I also talked today with two friends facing job challenges. My friend Abby (pictured above middle), who I hope to see in Boston, is trying stretch her job as editor of a magazine that a left-liberal Boston think tank that studies the Right. Helping pursue stories on the Right's attack on stem cell research and on mainline Protestant churches in the United States and Africa is helping keep her going, while she contemplates doing labor research. I also talked with my friend Gary, whose family I did not get to see while I was in Tallahassee. Ironically, he's just come back from Boston vacation (like my friend Kurt - they and their spouses - all friends of ours - shared a birth preparation class) to find that his father-in-law (our friend Christine's father) had had a stroke and heart attack while traveling in Ireland (he's still there) and was getting laid off by the "Miami Herald" - historically one of Florida's two elite papers - thanks to contraction in the newspaper business (see "Media challenges") and his lack of seniority. I talked with Kurt and Gary trying to find out information for a research project, and I caught Gary (pictured above bottom) at the "Herald" Tallahassee capital bureau, where he worked for several years, even though his last day was July 3. Abby was a graduate school classmate of mine and close friend in New York City. Gary and Christine were colleagues of mine at the old "Florida Flambeau," the essentially now-defunct independent daily that was once the Florida State University student newspaper. Abby had gotten back recently from a New School event honoring our former professor Chuck Tilly. She said no one was as frank as I had been in "Remembering Chuck Tilly." She got to meet other former students of Tilly and my recently arrived New School faculty. I did not make it, but a surprise person who did: another former classmate, Warren. My family and I visited with him and his family in Orlando, he and his son and I visited in St. Pete, and I frequently run into him and his family at sociology meetings. Warren did not get tenure at a Florida school and his subsequent job search has not panned out yet. Warren doesn't love Florida (though I like Orlando), but his wife has a law practice there and we'll see what happens. Say prayers for Abby, Gary, and Warren and their job struggles.

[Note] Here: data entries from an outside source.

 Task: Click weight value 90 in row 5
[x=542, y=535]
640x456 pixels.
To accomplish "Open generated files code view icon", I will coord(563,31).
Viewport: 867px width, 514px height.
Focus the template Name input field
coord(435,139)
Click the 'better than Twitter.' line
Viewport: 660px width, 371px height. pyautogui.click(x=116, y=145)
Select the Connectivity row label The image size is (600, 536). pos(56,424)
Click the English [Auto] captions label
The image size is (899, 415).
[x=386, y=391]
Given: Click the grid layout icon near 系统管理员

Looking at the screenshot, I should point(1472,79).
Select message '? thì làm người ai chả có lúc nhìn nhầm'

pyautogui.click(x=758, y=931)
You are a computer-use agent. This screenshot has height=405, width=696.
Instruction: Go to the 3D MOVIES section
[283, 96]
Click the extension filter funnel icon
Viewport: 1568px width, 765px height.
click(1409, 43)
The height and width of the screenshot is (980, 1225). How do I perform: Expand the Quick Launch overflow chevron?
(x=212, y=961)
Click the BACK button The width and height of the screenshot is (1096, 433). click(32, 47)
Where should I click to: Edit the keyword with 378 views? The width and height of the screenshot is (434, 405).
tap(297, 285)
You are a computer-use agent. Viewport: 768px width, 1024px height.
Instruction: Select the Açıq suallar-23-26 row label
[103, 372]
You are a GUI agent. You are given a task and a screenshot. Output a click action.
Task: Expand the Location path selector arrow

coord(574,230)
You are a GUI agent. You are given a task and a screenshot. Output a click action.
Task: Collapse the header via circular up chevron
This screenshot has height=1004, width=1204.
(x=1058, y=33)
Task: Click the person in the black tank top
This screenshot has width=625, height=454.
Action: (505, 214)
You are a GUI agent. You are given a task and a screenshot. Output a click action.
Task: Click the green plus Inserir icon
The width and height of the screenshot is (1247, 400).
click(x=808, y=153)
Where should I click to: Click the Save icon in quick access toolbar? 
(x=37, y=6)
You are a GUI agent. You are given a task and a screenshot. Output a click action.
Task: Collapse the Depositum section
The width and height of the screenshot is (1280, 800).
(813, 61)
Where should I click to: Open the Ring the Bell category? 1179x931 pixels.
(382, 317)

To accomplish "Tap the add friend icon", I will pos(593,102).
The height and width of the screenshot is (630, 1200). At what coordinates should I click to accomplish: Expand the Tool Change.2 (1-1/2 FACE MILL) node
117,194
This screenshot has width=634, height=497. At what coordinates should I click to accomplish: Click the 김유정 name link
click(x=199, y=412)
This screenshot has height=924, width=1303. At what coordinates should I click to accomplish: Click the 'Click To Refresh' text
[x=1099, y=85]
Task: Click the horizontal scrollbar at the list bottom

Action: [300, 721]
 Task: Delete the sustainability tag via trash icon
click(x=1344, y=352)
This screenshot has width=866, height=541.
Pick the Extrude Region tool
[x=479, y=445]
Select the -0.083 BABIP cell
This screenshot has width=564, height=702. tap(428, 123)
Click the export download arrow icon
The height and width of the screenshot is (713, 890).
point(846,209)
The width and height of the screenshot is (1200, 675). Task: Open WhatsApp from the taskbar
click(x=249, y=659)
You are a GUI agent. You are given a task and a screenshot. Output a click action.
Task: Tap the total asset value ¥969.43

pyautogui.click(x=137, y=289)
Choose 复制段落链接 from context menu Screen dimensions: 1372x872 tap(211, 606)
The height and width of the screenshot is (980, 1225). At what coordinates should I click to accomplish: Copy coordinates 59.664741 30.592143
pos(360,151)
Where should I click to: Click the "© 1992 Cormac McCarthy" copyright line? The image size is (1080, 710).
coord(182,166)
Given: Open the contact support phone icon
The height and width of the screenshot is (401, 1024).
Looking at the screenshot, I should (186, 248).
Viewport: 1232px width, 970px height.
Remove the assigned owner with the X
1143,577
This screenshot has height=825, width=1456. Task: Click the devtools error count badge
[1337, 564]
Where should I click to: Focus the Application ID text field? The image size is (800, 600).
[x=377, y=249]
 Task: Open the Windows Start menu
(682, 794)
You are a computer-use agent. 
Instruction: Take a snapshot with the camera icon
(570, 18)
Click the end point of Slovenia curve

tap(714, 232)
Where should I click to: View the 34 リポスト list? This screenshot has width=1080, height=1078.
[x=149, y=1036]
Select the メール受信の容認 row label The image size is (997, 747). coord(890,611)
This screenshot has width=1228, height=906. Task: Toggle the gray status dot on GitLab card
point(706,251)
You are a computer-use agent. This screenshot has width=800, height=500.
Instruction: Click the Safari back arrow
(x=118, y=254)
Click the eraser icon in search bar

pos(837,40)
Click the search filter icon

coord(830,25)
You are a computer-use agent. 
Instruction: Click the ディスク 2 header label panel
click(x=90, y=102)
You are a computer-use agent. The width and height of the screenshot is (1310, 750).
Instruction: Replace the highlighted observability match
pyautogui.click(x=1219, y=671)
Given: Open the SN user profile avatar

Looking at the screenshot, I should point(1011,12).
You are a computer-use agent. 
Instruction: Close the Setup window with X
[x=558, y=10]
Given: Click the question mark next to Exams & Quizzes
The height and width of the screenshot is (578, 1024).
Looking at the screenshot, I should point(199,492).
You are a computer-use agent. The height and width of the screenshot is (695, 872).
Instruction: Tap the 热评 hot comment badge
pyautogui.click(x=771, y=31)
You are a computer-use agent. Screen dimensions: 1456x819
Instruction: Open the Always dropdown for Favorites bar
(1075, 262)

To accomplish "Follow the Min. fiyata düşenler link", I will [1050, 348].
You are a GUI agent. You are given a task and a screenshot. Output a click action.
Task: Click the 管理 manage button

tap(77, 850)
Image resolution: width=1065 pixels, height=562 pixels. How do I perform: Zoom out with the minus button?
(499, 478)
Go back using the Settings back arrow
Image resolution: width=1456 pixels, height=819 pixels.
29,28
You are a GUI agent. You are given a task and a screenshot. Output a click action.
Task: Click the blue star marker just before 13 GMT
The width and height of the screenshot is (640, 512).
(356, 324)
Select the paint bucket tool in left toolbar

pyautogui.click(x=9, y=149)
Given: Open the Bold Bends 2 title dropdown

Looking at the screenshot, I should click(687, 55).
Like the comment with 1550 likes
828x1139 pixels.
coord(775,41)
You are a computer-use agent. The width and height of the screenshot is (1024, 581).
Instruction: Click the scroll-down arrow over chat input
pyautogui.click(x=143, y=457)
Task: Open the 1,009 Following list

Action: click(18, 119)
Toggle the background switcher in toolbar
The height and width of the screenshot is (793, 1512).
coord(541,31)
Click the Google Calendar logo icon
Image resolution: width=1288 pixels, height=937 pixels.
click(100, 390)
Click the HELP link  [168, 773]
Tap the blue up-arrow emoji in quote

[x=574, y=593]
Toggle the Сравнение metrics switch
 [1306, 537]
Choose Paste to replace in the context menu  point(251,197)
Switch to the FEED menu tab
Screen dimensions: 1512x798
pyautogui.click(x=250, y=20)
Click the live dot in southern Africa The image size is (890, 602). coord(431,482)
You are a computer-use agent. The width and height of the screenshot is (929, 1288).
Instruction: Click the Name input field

Not one but two new colleagues have recently joined us at work. After having essentially no new staff after me for my first three years there, in the past year Susan and Becky have joined us as administrative assistants. In the past month, Joelle has moved here from Wisconsin and joined us as an intermediate-level researcher and this week Hilary has joined us as a (highly educated - BA in religious studies and Spanish) administrative assistant - apparently, partly due to the recession/slack labor market. Suddenly, we have nine colleagues total (thanks in part to the U.S. Congregational Life Survey Wave 2 grant/work), and so we had to move our welcome/birthday party for Hilary (drats - I forgot to take pictures) to a different conference "room." Hilary and Susan spoke most - and women outnumbered men 7:2 (our manager sometimes speaks little at these more social gatherings). In the old days our former manager and the one guy administrative assistant spoke most. Sometimes I speak most - though no one is going to get speak much with 9-10 people (we're still apparently looking to fill one more position, the one I applied for) - which can be kind of bland. Already, it became clear that Hilary comes from a different class background from many of us - and especially compared with some of the AAs - her family owns a boat and her father - a corporate scientist - collects sports/race cars. She sounds very interesting but we'll have to see if this creates any class tension within our ranks. She and her boyfriend are buying a condo (thanks in part to job security from landing our job?) so I will remain the only renter among the nine of us. One of our managers predicted several months ago that the staff would be very different in a few short months - though this hiring took longer than we had hoped - and with four new people in the lsat year it will certainly be the case. Hilary violated one office norm by not opening her birthday card when she got it, but perhaps she'll learn. Already, we've changed some things, because Susan likes cutting the birthday cake, and the birthday person used to do this. Ida, Christy, and I - all staying late yesterday - decorated Hilary's office the night before last. Blessings for my new colleagues - especially Joelle and Hilary - and let's say a prayer for the dynamics in our office and for all of us.